И добавлял то, что всегда говорил в подобных случаях:
– Сволочь такая!
Слово «мемуары» ему не нравилось, но так как другого названия не было (книга его не была ни романом, ни повестью, ни дневником), я назвал его новое произведение сокращенно – «ме», и он как-то постепенно принял это довольно глупое прозвище и не сердился, когда я спрашивал у него:
– Над «ме» работал сегодня? «Me» не почитаешь мне?
Со временем он так привык к этому шифру, что даже сам стал говорить:
– Сегодня с пяти утра сидел, работал над «ме»…
Не поручусь, но думаю, что я выслушал в его чтении всё (нет, пожалуй, все-таки не всё, а почти всё), что было написано им за восемь с половиной лет.
Действительно, и сейчас трудно определить жанр этой его работы. Тут были и воспоминания, и текущий дневник, и портреты знакомых ему людей («Телефонная книга»), и просто «зарисовки» (например, великолепное описание сорокаминутной поездки в электричке из Комарова в Ленинград). Все это было как бы экспериментом, игрой пера, но все это делалось не робко, не ученически, а смело, вдохновенно, на полную мощь таланта.
Еще в первые дни, когда он читал мне о далеких днях своего майкопского детства, меня поражала его память, поражали такие наимельчайшие подробности, как оттенок травы, погода, стоявшая в тот день, о котором шел рассказ…
– Неужели ты помнишь это? – спрашивал я. – Неужели все это было именно так, именно со всеми этими подробностями?
– Да, именно так, именно с этими подробностями, – отвечал он. – Когда я начинал эту работу, я дал себе слово писать только правду. Между прочим, врать и не очень интересно.
Не знаю, насколько это соответствовало истине, то есть удалось ли ему сдержать до конца свое слово. Ведь основное занятие писателя – сочинять, то есть именно врать… Впрочем, в том жанре, о котором идет речь, правдивость, достоверность действительно стоят очень дорого. Начнешь сочинять, придумывать, додумывать – и все рассыпается, разваливается.
Нет, Шварц недаром говорил, что «врать неинтересно». Одно из главных достоинств его книги – то, что в ней жизненная и так называемая художественная правда гармонично сливаются: веришь и радуешься каждому слову. И ни в одном случае твое ухо не оскорбляет фальшь.
Только в очень редких, в исключительных случаях Шварц уклоняется от взятого курса. Я имею в виду некоторые его литературные портреты. Два-три из них сделаны грубовато, однолинейно, они жестоки и несправедливы по отношению к тем, кого он писал. Я говорил ему об этом, и он соглашался:
– Да, написалось под влиянием минуты. Да, Икс совсем не такой. Я как-нибудь непременно перепишу.

-- Задание 1 --
Ответьте по отрывку на три вопроса:
(a) Каким сокращенным названием рассказчик обозначил новое произведение?
(b) Сколько минут длилась поездка в электричке из Комарова в Ленинград, описанная в одной из зарисовок?
(c) Какое слово дал себе автор «ме», когда начинал эту работу?
-- Задание 2 --
Выведите без изменений отрезок отрывка начиная со слов «Со временем он» и заканчивая словами «с половиной лет.».

-- Исходные строки --
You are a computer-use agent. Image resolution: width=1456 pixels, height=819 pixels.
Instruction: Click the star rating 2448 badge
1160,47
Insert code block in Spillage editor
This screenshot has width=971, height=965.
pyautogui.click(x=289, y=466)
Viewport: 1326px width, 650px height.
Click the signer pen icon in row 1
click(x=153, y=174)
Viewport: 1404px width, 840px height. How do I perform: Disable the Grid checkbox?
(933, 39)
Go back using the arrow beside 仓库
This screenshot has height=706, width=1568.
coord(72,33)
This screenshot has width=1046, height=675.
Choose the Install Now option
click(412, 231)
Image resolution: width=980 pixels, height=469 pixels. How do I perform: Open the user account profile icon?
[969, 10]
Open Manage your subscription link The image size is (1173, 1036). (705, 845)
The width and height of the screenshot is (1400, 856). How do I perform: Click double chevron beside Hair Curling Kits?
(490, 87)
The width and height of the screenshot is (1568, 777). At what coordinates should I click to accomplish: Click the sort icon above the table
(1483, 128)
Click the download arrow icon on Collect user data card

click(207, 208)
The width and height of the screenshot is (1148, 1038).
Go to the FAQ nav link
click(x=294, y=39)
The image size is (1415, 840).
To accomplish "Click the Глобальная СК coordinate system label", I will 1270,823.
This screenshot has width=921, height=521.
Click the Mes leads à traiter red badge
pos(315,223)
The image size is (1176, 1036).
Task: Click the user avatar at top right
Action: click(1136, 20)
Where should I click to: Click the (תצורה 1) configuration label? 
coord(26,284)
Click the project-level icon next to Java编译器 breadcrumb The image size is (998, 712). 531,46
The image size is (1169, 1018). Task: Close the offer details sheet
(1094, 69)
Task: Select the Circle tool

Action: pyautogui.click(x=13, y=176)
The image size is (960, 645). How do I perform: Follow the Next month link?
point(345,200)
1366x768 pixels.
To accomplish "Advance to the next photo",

-- Разбор решения 1 --
(a) «Ме».
(b) Сорок минут.
(c) Писать только правду.

-- Разбор решения 2 --
Со временем он так привык к этому шифру, что даже сам стал говорить:
– Сегодня с пяти утра сидел, работал над «ме»…
Не поручусь, но думаю, что я выслушал в его чтении всё (нет, пожалуй, все-таки не всё, а почти всё), что было написано им за восемь с половиной лет.